When a person loses fat, the body can respond as though something is wrong. Appetite can increase. Metabolic rate can decrease. The homeostatic system notices signals of fat loss, including changes in leptin, and the gatekeeper becomes more alarmed.3
As weight loss continues, the drive to eat can grow stronger and weight loss can slow, slow again, and eventually plateau.4 This is not a failure of motivation. It is a predictable biological defence against fat loss, useful in a former environment and difficult in the current one.
Dieting and exercise are often the only tools people have been told to use. They matter for health, function, and daily structure, but they are usually inadequate as stand-alone long-term treatment for a brain-centred chronic condition. Treatment has to meet the biology more directly and more comprehensively.
That is why the Macklin Method frames treatment through three pillars: behavioural therapy, obesity medication, and bariatric surgery. Behavioural therapy builds skills through the eight modules. Medication can act on non-conscious appetite systems that effort cannot directly reach. Bariatric surgery is an additional treatment pathway for people who qualify and should be handled with the surgical team.
The modules target skills, attention, planning, thinking, values, resilience, and day-to-day treatment effort.

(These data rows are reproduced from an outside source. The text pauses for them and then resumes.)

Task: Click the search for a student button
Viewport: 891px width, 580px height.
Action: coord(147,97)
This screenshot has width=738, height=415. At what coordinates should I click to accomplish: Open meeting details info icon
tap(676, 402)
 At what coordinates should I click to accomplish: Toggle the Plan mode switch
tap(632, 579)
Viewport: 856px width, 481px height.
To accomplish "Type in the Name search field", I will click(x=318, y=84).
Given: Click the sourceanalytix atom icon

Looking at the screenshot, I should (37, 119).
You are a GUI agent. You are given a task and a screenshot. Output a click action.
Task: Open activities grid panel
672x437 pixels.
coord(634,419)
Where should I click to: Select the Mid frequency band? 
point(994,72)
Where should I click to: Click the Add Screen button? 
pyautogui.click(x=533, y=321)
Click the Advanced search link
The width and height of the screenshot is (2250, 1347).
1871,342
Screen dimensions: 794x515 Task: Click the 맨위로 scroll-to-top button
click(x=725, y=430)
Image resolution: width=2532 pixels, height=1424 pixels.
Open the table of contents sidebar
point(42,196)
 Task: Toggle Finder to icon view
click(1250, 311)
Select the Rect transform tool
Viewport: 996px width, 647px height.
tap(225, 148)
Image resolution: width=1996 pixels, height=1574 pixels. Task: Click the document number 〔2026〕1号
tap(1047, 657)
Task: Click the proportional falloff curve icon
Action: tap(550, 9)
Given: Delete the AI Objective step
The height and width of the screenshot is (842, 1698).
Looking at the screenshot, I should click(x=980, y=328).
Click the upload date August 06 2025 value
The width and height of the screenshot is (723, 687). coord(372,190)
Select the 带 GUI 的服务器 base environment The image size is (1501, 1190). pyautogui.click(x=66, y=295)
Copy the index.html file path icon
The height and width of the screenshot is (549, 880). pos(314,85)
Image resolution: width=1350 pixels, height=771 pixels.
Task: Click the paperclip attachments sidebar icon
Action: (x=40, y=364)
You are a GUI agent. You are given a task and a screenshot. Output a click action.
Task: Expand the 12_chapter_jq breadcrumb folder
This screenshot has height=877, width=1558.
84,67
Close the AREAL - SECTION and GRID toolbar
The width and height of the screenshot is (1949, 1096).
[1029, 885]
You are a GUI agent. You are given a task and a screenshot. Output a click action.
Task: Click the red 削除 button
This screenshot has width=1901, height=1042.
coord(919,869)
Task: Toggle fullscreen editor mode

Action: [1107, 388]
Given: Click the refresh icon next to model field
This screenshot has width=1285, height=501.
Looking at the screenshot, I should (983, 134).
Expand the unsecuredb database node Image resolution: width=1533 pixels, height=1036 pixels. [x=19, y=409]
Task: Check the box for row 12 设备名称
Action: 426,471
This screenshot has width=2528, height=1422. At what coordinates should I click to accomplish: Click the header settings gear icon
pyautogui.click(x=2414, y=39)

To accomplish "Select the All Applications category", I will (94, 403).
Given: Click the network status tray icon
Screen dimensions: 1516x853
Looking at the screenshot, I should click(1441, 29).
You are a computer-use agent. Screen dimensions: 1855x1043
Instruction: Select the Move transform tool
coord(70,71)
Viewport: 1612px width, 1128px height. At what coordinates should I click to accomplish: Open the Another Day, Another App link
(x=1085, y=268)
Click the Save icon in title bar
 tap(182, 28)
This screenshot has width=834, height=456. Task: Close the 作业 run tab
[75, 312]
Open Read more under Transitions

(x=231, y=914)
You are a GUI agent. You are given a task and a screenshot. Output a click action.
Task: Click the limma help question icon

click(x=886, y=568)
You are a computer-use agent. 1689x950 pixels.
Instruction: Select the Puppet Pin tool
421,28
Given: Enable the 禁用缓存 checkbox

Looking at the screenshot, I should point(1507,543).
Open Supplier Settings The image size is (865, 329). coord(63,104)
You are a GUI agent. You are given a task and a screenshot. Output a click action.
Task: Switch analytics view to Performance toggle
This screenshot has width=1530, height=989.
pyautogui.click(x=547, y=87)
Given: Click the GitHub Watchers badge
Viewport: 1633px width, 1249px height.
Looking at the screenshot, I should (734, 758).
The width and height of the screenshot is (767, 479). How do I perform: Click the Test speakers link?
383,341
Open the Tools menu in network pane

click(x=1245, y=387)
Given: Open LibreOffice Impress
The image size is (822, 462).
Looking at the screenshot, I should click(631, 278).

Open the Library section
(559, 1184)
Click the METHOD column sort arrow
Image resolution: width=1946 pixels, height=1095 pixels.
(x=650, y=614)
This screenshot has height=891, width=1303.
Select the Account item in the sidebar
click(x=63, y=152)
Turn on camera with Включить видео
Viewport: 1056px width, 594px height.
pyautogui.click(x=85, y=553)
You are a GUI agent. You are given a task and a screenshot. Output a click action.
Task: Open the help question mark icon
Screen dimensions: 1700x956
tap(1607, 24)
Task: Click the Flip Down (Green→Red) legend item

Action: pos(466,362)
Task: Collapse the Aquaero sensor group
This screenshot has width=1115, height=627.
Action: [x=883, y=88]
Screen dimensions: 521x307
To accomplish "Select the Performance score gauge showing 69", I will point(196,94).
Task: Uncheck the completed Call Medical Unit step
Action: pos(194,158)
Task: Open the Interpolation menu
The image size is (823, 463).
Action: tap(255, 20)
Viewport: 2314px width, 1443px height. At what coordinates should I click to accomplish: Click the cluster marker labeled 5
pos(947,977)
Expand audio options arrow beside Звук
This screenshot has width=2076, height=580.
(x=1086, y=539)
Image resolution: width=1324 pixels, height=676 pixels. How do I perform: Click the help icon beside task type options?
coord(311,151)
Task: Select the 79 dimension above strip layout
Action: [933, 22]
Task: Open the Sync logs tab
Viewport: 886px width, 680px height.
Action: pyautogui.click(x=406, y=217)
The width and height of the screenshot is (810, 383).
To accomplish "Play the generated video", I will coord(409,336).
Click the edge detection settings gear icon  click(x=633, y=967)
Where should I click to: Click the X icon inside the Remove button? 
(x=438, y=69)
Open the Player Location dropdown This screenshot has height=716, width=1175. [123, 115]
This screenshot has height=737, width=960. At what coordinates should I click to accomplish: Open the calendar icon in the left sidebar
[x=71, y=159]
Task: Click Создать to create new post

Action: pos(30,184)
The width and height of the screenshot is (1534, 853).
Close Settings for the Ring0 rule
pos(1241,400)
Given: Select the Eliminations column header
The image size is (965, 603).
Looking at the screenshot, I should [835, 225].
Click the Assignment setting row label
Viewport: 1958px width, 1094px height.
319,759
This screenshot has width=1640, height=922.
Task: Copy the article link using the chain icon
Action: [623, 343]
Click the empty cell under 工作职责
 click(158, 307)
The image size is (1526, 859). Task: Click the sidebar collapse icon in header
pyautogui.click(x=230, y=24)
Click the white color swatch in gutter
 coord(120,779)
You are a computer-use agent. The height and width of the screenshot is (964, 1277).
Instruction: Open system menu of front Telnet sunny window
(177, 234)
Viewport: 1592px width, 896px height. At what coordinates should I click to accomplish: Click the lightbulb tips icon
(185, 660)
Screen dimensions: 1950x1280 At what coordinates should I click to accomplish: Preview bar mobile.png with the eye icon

Obesity medication can reduce biological pressure and support behavioural treatment when clinically appropriate.
Surgery is acknowledged as an effective pillar, with decisions made through the surgical care team.
Would you consider that you have been struggling with excess weight not because of a flaw in character, willpower, or motivation, but because you have been living with a real condition for which effective and comprehensive treatment exists?
Countering internalized weight bias is not a side issue. It is part of treatment, because it changes the explanation you carry into every next step.